In her early eighties now, Mum grew up in Bath during the war. Her home was bombed in the Blitz and she and her family were lucky to get away with their lives, although they lost everything else. I think facing the difficulties that living in those times brought has shaped people of her generation – Mum has always been someone who just gets on with things without complaint, always aware that, whatever happens, there is someone somewhere who is worse off.
There's a sense of fearless adventure in her too – before she married Dad, Mum took her little car on the ferry and then drove to Spain with a girlfriend – quite a holiday in those days! Also, we lived in Nigeria for a year in 1967 while Dad was working at a university there, just as the civil war was unfolding – she defended a man who worked for us against a group of angry men wielding machetes who hated him merely because he came from the wrong tribe. She told them where to go in no uncertain terms! Later, as team manager for the GB women's modern pentathlon team (that I was a member of) she drove us in a minibus through communist East Germany to Poland for us to compete. We were carrying the pistols and live ammunition required for the shooting event, and the difficulties she faced with awkward and aggressive border guards are not something I would want to deal with now.
Mum never wants to put anyone out or ask for help, but conversely is always ready to go the extra mile for someone in need.
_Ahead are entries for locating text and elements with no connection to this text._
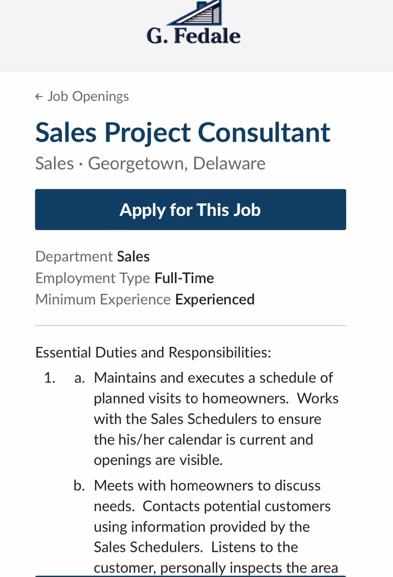Click the back arrow before Job Openings

[x=38, y=96]
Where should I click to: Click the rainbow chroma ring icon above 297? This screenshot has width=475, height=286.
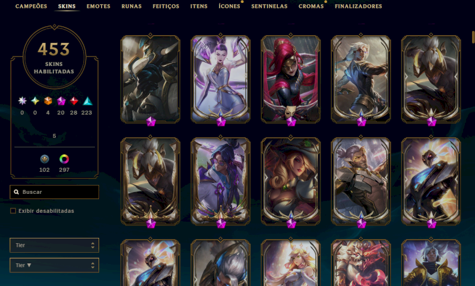pyautogui.click(x=64, y=159)
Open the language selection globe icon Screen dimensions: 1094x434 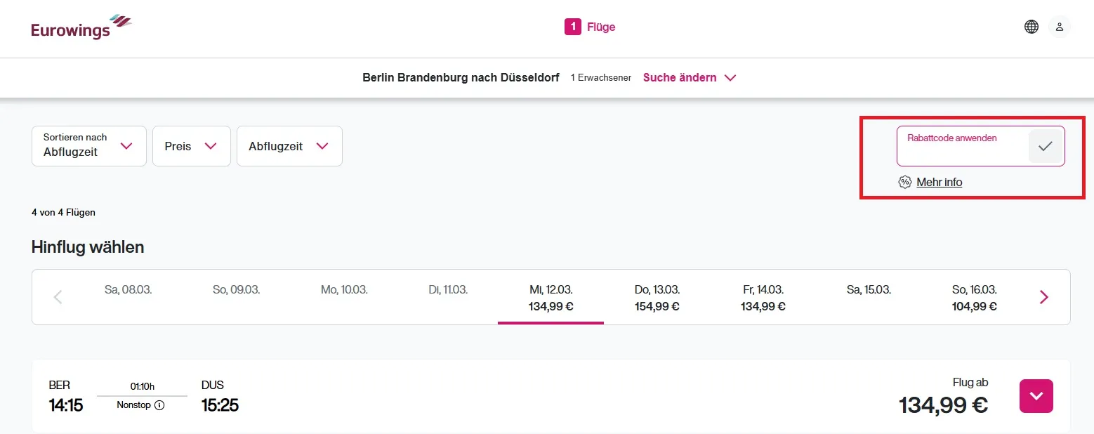(x=1031, y=26)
She is creative (has handmade a multitude of beautifully crafted patchwork quilts) super-organised and capable of doing anything she puts her mind to. I think (or hope!) that some of her qualities have rubbed off on me, and I certainly see them in her granddaughter, my daughter Bex. There is an determined (or obstinate?) streak that runs through the family – particularly the female line. Don't get in the way if we're on a mission!
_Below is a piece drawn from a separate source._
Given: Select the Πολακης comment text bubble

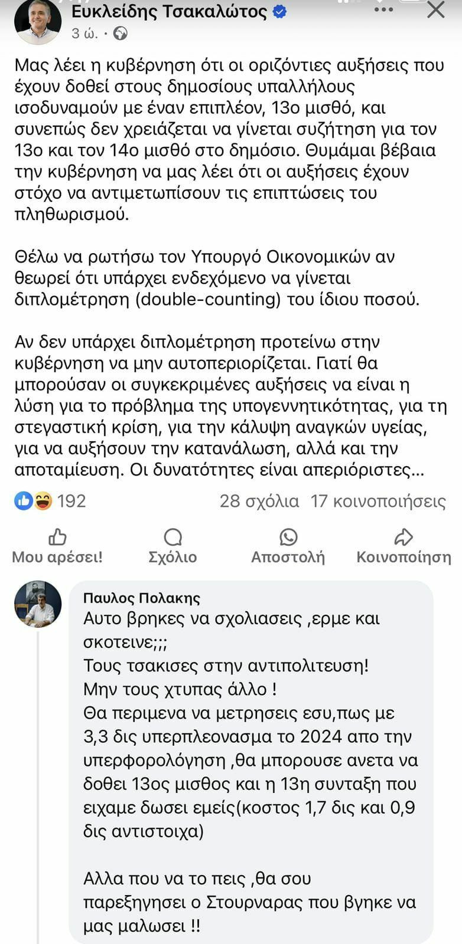Looking at the screenshot, I should click(x=250, y=761).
On Mother's Day this year Mum and Dad will be coming to lunch with us, hopefully with one or two of my brothers and their families and two of our three children – Billy gets excused as he will still be in Canada. I have always got on well with Mum, and never go for long without needing a chat with her. Dad jokes that we never stop talking, so much so that we both talk at the same time and he can't keep up. We reply that we can say twice as much, that way. It must have helped me in my job – listening to the producer in my ear while I'm talking to a guest on air!
Mum also has a habit of starting up a new subject out of the blue – no one has a clue what she's talking about, but somehow I just seem to know. Maybe that's part of the special mother-daughter relationship.
I could go on for ever about the other mother- daughter connection I have – I love spending time with Bex and see her often. The relationship changes as we both grow older, but it is always immensely rewarding – Olley and I are so proud of her and her achievements, but perhaps more importantly, we just love who she is. Of course, my love for her is not unusual, it's a love surely felt by every mother (for their daughters AND sons) but it's certainly a love that will continue to ensure the world keeps turning!!